A new study shows extreme weather events and increasing usage of unconventional fossil fuels will leave national energy grids unable to keep up with increasing demands for energy, Motherboard reports. Research published by the Journal of Urban Technology in September reveals that 50 major power outages have happened in 26 countries over the past 10 years. Over that same period the number of blackouts in America had affected 50,000 people and more than doubled. The main causes of these outages are rapid population growth in big cities combined with a growing “addiction” to power-hungry lifestyles that depend on electricity.
Professors Steve Hugh Byrd of Lincoln University and Steve Matthewman of Auckland University authored the study.
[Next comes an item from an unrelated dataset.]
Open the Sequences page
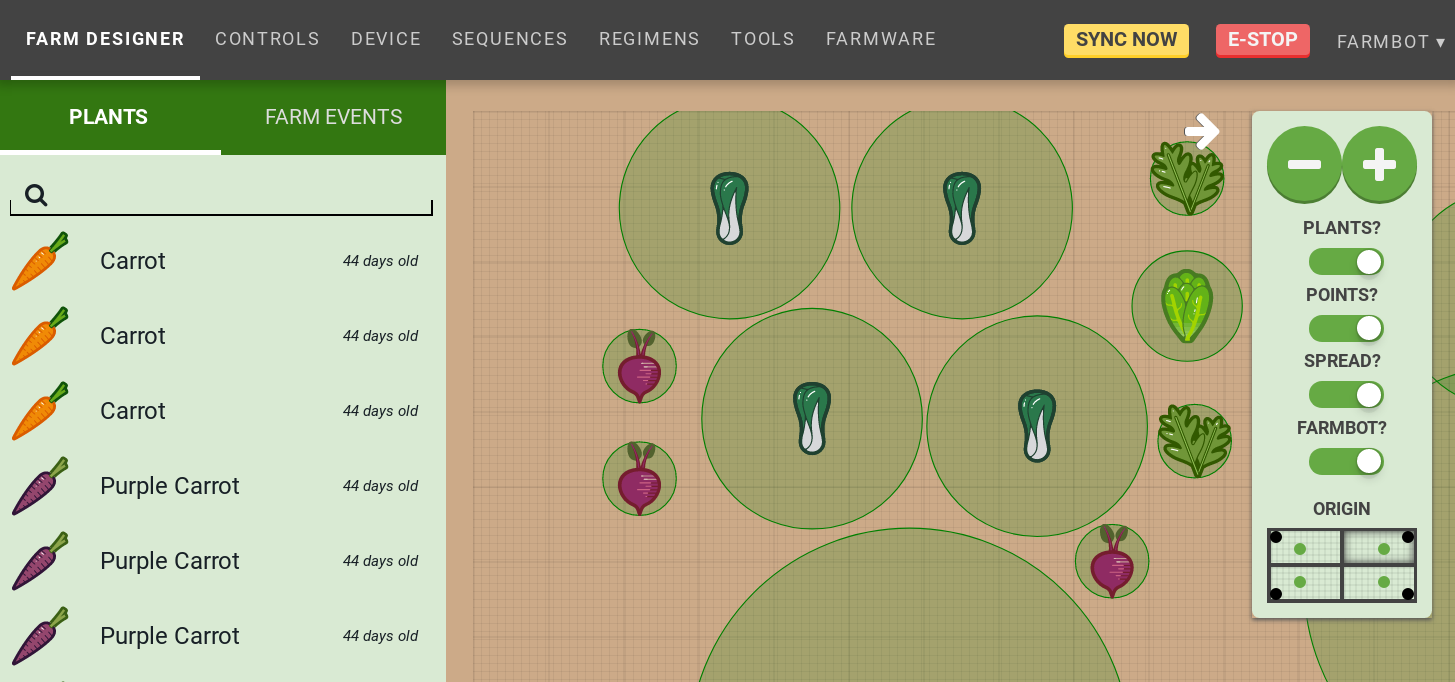509,39

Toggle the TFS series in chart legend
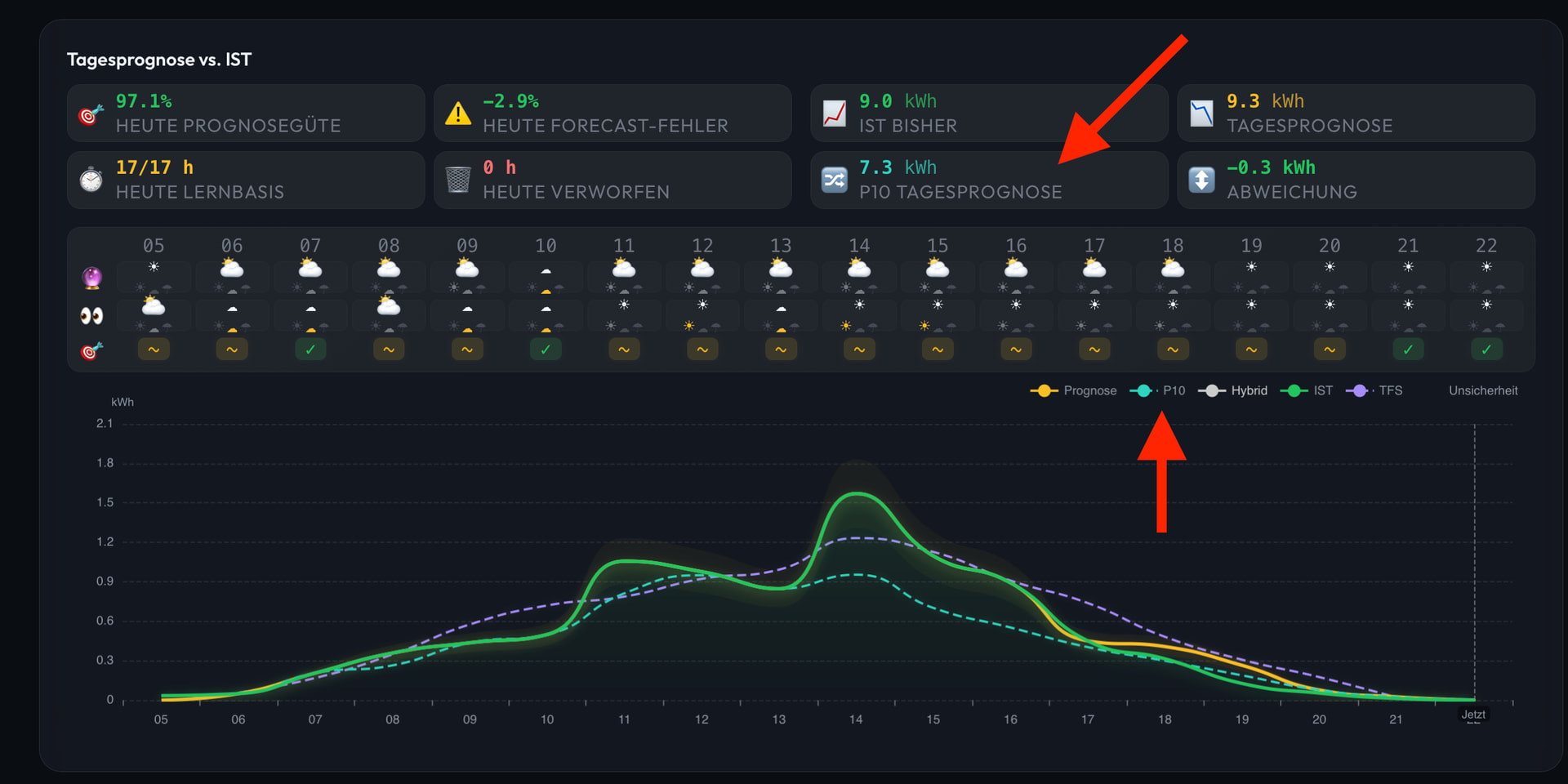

The two say growing demand for electricity is coinciding with a constraining of resources due to the depletion of fossil fuels, a lack of renewable energy, peak oil and climate change. “We need a fundamental re-think about how electricity is generated and distributed, and who controls this,” Byrd told Motherboard. “It’s not in the interests of the privatized power industry to encourage less electricity consumption.”
And the blackouts that have been happening are just “dress rehearsals” for the future, when massive power outages are expected to happen more often and with greater severity. “We predict increasing numbers of blackouts due to growing uncertainties in supply and growing certainties for demand,” the study says. Sounds like a good time to start stocking up on solar panels.